Tue 15 Sep 2015
A TV Western Review: GALLOWAY HOUSE “The Night Rider” with Johnny Cash (1962).
Posted by Steve under Reviews , TV Westerns[7] Comments
GALLOWAY HOUSE. Pilot: “The Night Rider.” 1962. Johnny Cash (as Johnny Laredo), Dick Jones, Johnny Western, Merle Travis, Gordon Terry, Eddie Dean, Karen Downes. Story and screenplay: Helen Diller. Director: Michael Hinn.
Two gimmicks are going on at once here. The first gimmick is the title of the proposed series. Galloway House was supposed to be an old-fashioned playhouse theater, complete with drawn red curtains and a emcee in full colorful regalia (straw boater hat, bow tie, suspenders), with one problem as far as I was concerned. The opening introduction was clipped from the version I saw, and the closing curtain and farewell remarks came as a surprise at the end.
The second gimmick, as I understand it, and I had to hunt for a while online to discover this, was that each episode of the proposed series was to tell the story in songs and words, of a well-known country song. I don’t believe that country singer Johnny Cash was to be the star of each episode, but I haven’t found any online discussion about it, one way or the other.
In this pilot (and only) episode the song was “Don’t Take Your Guns to Town,” one of Johnny Cash’s many hit songs. About half the show consists of the characters singing various country standards: around a campfire, at a saloon, and at a funeral.
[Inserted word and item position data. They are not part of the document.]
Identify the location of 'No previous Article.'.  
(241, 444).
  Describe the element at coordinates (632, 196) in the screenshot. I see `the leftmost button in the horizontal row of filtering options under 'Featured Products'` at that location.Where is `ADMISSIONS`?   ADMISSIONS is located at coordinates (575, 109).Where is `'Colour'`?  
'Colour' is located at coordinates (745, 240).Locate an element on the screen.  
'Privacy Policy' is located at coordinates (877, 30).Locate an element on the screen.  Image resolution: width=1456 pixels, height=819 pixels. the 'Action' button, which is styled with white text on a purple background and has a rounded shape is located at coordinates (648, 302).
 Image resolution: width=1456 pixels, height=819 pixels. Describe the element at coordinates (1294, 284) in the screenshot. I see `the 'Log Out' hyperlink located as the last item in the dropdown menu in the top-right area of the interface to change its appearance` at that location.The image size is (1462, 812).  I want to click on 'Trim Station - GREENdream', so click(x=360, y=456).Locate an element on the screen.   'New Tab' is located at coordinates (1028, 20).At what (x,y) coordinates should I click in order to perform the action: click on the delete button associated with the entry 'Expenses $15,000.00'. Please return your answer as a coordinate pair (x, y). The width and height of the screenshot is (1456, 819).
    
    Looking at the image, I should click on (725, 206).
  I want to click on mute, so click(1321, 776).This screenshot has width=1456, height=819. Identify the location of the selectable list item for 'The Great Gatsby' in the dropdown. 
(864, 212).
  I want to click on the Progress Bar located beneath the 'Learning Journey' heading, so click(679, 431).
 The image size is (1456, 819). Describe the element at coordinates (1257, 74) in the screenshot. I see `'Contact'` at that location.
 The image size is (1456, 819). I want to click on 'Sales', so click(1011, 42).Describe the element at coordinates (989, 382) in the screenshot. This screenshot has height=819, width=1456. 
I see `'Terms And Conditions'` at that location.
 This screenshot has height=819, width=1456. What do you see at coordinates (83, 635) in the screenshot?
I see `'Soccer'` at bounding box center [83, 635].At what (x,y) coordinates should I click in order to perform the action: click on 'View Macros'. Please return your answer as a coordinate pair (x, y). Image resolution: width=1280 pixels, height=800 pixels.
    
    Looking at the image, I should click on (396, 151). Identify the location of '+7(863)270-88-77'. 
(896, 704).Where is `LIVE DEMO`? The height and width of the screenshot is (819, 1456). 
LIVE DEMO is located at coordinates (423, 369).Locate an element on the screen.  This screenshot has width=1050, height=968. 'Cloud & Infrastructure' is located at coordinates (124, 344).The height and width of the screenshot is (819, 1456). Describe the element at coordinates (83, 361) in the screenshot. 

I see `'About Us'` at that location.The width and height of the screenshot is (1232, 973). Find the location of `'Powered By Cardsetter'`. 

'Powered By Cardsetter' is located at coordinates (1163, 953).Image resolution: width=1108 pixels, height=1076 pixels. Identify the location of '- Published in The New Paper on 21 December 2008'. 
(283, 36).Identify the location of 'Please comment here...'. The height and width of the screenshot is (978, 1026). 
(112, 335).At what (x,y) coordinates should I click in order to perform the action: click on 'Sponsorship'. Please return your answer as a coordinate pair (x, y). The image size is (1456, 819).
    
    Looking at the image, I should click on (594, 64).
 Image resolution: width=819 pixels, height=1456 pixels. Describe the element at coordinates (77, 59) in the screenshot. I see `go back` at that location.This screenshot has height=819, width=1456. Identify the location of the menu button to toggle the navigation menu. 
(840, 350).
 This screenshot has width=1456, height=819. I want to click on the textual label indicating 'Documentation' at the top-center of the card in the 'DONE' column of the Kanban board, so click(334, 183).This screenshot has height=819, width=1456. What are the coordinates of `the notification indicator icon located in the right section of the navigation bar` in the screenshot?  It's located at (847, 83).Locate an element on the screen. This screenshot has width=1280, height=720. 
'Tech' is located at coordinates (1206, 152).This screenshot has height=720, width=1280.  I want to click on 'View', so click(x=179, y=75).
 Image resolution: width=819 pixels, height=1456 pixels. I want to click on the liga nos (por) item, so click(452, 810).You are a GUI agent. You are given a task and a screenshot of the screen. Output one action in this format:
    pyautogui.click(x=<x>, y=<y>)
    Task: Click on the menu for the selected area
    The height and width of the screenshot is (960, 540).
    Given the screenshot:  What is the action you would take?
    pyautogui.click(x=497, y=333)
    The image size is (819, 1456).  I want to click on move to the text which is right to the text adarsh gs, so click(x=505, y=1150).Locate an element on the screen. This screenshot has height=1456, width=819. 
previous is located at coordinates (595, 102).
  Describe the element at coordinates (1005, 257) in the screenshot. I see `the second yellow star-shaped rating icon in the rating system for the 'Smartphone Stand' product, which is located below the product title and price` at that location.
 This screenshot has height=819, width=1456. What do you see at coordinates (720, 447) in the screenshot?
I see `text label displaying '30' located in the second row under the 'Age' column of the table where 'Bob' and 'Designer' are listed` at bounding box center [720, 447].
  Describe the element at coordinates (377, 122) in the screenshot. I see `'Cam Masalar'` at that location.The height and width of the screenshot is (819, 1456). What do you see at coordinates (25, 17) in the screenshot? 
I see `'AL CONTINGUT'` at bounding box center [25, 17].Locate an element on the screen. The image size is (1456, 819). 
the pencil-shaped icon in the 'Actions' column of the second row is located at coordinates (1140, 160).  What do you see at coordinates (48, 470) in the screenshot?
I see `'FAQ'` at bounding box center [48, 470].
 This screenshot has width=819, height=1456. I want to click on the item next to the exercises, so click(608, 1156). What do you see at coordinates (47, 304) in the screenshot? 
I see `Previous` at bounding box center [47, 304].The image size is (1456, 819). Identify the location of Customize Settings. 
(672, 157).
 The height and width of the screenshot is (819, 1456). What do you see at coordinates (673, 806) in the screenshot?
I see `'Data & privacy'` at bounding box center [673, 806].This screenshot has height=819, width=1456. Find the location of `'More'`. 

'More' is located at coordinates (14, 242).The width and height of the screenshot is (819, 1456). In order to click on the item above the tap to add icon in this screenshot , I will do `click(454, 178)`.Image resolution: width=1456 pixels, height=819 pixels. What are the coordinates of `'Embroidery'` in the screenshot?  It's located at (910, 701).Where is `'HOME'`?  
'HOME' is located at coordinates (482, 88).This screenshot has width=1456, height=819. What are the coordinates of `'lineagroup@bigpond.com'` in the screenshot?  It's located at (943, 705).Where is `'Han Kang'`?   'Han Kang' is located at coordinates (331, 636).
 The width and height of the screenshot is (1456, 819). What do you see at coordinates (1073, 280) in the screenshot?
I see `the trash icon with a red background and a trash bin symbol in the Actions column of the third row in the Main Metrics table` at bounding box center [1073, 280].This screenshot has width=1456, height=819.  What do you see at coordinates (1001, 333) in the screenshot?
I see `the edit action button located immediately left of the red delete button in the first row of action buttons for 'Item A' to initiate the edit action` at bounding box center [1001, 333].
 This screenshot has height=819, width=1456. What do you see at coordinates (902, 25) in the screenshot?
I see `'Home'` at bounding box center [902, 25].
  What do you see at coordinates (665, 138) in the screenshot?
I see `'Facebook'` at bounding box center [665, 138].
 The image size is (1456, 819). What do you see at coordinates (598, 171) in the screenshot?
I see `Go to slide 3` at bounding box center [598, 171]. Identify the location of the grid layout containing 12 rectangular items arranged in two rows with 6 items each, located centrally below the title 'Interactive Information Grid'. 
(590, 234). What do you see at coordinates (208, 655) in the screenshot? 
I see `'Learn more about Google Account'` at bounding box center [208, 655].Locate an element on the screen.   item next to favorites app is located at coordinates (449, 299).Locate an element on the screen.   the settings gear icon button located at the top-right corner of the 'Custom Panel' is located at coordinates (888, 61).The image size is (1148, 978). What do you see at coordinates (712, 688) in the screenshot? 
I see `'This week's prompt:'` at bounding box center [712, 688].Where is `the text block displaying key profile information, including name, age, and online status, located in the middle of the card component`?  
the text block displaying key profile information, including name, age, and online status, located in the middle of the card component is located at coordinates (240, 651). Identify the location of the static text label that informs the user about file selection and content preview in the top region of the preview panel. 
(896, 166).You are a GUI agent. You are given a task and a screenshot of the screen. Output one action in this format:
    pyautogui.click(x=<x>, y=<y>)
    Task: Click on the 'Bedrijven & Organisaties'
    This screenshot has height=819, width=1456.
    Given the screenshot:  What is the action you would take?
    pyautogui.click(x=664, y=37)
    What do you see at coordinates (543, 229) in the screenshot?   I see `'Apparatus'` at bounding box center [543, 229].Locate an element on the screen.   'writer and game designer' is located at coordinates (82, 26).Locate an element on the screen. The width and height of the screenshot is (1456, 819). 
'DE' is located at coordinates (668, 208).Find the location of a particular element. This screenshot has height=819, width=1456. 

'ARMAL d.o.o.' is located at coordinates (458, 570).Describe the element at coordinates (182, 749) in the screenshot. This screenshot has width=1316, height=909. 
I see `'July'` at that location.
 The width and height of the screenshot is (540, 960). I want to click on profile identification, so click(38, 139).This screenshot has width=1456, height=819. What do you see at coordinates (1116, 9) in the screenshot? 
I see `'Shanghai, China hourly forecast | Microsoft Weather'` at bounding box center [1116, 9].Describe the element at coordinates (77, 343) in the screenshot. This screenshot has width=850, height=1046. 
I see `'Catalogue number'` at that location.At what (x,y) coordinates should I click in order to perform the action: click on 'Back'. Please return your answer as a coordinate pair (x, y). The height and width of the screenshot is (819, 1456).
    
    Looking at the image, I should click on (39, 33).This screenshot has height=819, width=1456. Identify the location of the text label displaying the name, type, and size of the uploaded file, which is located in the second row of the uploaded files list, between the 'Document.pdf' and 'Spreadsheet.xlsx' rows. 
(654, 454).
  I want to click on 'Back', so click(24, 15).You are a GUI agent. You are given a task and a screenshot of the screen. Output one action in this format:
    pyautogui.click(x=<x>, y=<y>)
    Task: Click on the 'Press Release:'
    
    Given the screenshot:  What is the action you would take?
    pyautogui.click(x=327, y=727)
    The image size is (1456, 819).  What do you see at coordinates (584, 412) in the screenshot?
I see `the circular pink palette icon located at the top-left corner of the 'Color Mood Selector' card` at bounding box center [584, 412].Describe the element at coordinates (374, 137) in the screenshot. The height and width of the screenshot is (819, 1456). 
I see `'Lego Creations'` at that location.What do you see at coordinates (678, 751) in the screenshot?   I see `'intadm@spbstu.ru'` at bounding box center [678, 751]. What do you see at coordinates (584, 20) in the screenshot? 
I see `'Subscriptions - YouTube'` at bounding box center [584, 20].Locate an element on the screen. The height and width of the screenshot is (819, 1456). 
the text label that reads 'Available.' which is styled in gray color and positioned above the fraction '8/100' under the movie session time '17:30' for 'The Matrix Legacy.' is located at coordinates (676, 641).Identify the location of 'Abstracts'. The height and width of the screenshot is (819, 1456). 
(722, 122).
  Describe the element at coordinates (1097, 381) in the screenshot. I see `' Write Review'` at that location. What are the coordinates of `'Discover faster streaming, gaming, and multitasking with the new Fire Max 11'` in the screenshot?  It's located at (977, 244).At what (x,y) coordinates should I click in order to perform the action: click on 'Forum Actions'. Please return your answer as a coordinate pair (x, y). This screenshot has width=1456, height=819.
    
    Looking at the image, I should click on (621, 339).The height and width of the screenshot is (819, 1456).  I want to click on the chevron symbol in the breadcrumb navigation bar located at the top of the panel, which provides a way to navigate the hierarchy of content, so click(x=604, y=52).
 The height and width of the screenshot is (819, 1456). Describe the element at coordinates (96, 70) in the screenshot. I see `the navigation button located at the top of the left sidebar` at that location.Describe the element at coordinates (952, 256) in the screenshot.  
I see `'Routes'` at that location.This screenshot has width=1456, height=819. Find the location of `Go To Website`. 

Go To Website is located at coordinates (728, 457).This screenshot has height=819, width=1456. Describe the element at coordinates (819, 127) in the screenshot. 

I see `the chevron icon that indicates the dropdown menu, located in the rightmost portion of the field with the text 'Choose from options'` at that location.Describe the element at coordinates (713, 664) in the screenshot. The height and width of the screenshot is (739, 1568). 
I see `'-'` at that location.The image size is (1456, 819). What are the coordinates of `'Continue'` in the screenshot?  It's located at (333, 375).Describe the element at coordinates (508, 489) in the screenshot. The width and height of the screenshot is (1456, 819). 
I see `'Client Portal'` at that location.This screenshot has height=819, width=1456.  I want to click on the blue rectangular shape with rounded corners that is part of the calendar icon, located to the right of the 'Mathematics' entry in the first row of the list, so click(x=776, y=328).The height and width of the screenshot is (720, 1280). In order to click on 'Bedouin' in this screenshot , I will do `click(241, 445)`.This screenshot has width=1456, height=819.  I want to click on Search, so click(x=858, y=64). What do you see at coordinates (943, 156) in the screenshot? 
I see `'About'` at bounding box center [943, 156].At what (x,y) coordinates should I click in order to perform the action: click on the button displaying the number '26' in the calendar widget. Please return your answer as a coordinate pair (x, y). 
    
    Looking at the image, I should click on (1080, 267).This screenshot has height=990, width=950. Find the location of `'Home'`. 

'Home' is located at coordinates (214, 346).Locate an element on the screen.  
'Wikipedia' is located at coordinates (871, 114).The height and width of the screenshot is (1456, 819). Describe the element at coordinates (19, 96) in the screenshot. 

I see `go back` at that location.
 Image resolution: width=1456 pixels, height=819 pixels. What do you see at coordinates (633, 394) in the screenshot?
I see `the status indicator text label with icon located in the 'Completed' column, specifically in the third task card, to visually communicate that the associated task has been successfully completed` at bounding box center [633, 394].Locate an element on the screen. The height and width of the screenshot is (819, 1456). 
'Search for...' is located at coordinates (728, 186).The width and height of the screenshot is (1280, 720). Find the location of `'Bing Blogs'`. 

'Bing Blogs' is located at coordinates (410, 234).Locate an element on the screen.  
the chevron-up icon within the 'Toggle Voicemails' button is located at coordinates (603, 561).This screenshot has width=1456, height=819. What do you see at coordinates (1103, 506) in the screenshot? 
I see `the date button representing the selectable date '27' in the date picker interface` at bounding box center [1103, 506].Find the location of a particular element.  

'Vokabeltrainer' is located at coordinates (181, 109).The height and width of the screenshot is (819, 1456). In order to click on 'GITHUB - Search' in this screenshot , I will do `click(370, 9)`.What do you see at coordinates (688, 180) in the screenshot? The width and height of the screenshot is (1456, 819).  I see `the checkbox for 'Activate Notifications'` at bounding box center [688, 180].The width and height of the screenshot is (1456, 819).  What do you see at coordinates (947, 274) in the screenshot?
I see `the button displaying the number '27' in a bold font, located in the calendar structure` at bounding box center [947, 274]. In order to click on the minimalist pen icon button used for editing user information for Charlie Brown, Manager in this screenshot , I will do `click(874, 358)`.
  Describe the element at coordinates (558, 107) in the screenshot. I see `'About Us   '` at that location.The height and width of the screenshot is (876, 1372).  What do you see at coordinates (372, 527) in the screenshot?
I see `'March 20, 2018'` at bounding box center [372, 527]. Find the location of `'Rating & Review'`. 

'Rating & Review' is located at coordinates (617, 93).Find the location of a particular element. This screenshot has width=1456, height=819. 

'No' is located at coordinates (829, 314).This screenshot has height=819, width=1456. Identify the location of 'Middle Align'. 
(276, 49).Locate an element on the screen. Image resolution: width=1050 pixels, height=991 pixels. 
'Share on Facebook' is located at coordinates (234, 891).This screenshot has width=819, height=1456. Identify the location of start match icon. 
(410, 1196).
The primary story, of course, is that of a foolish young boy who wants to prove himself a man by taking his guns to town.
Johnny Cash as the lonesome gunfighter doesn’t have to work hard to act troubled, regretful and sullen, but as effective as he is, truthfully he’s not much of an actor. Some of the other members of the cast were well-known western singers and stars. I’d like to add a special note of recognition to Karen Downes who played the saloon chorus girl, who sings “Skip to the Lou” in suitably sultry fashion. It was her only credit in either TV or the movies.
September 16th, 2015 at 11:39 pm
Johnny struggled through a few roles in movies and on television with almost no charisma what so ever off stage and not singing. He was almost as uncomfortable on screen as he made me.
This sounds like one of those ideas lucky to make it to the pilot stage. Stories based on country western music — they could have just called it Adultery and Prison Theater or My Ex is Cheating on Me With a Truck Driver on the Last Train to Yuma.
September 16th, 2015 at 11:44 pm
You can see in Cash’s eyes just how much he’s faking it on the outside and squirming on the inside.
September 17th, 2015 at 11:02 am
I can’t think of the title but Johnny even starred as a cop killer in a noirish crime meller available on YouTube.
as you say the eyes don’t lie.
September 17th, 2015 at 12:20 pm
Perhaps it’s this one: FIVE MINUTES TO LIVE
https://www.youtube.com/watch?v=CS0im1Zz9HI
September 18th, 2015 at 9:04 am
That’s the one.
September 18th, 2015 at 1:27 pm
We think Johnny Cash’s best performance was in “Swan Song” (1974), an episode of COLUMBO:
http://www.imdb.com/title/tt0071351/
September 18th, 2015 at 2:39 pm
You may be right. Says one reviewer on IMDb:
“This Columbo episode is a real treat, as it features a singing Johnny Cash and footage from one of his actual concerts. Cash plays a singing evangelist who, with his domineering wife, travels the country performing religious music in order to raise money for a new tabernacle.”
which sounds as though they created the story with him in mind.
I have one or maybe two seasons of COLOMBO on DVD, but I’ve been neglecting them. Time to start watching them, I think.